The completed application will show the power and ease with which Kubernetes manages both apps and infrastructure, creating a sandbox where you can build, deploy, and spin up many instances under load.

Get Kubernetes up and Running

The first step in building our Kr8sswordz Puzzle application is to set up Kubernetes and get comfortable with running containers in a pod. We’ll install several tools explained along the way: Docker, Minikube, and Kubectl.

To complete these exercises, you’ll need a computer running an up-to-date version of Linux or macOS. Your computer should have 16 GB of RAM.

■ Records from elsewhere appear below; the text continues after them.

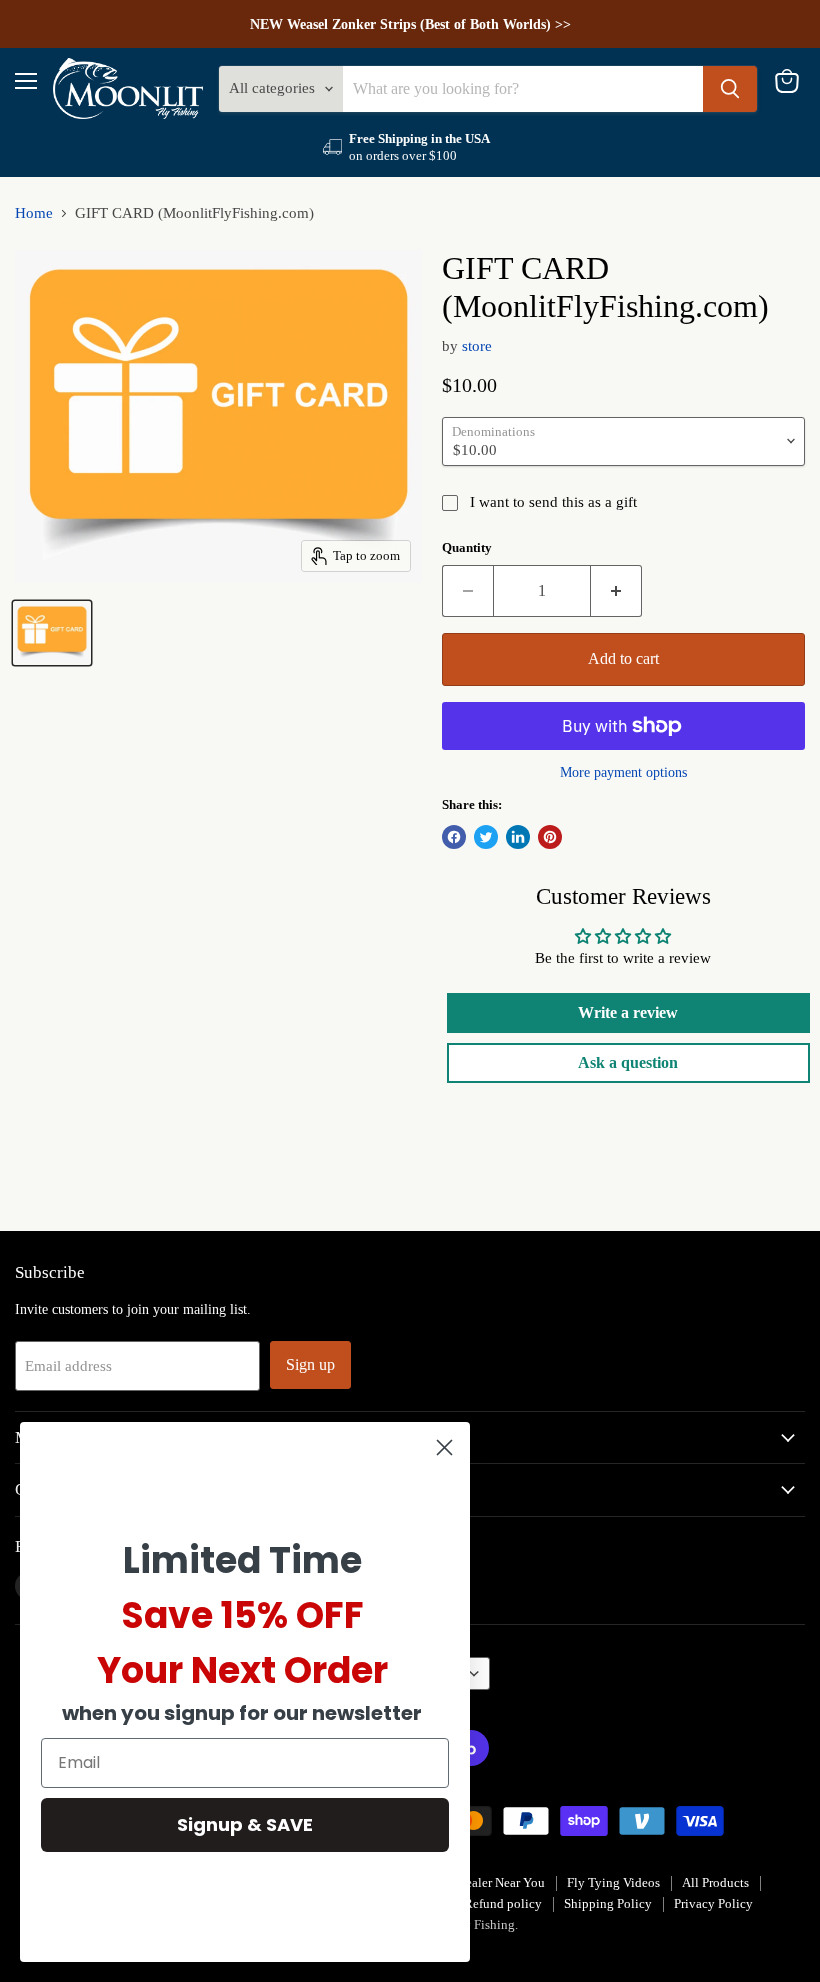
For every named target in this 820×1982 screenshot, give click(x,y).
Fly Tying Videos (613, 1882)
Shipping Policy (608, 1903)
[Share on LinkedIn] (518, 837)
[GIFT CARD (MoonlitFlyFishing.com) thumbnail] (52, 633)
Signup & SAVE (245, 1824)
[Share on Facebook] (454, 837)
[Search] (730, 89)
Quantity (467, 547)
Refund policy (503, 1903)
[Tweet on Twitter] (486, 837)
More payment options (623, 772)
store (477, 346)
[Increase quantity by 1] (616, 591)
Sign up (310, 1364)
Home (34, 213)
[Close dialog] (444, 1447)
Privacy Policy (713, 1903)
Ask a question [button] (628, 1062)
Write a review (628, 1012)
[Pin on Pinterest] (550, 837)
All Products (715, 1882)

Exercise 1: Install Docker

Docker is one of the most widely-used container technologies and works directly with Kubernetes. In this exercise we’ll install Docker and then try out a few commands.

Install Docker on Linux

To quickly install Docker on Ubuntu 16.04 or higher, open a terminal and enter the following commands (see the Linux installation instructions for other distributions):

sudo apt-get update

curl -fsSL https://get.docker.com/ | sh

After installation, create a Docker group so you can run Docker commands as a non-root user (you’ll need to log out and then log back in after running this command):

sudo usermod -aG docker $USER

When you’re all done, make sure Docker is running:

sudo service docker start

Install Docker on macOS

Download Docker for Mac (stable) and follow the installation instructions. To launch Docker, double-click the Docker icon in the Applications folder. Once it’s running, you’ll see a whale icon in the menu bar.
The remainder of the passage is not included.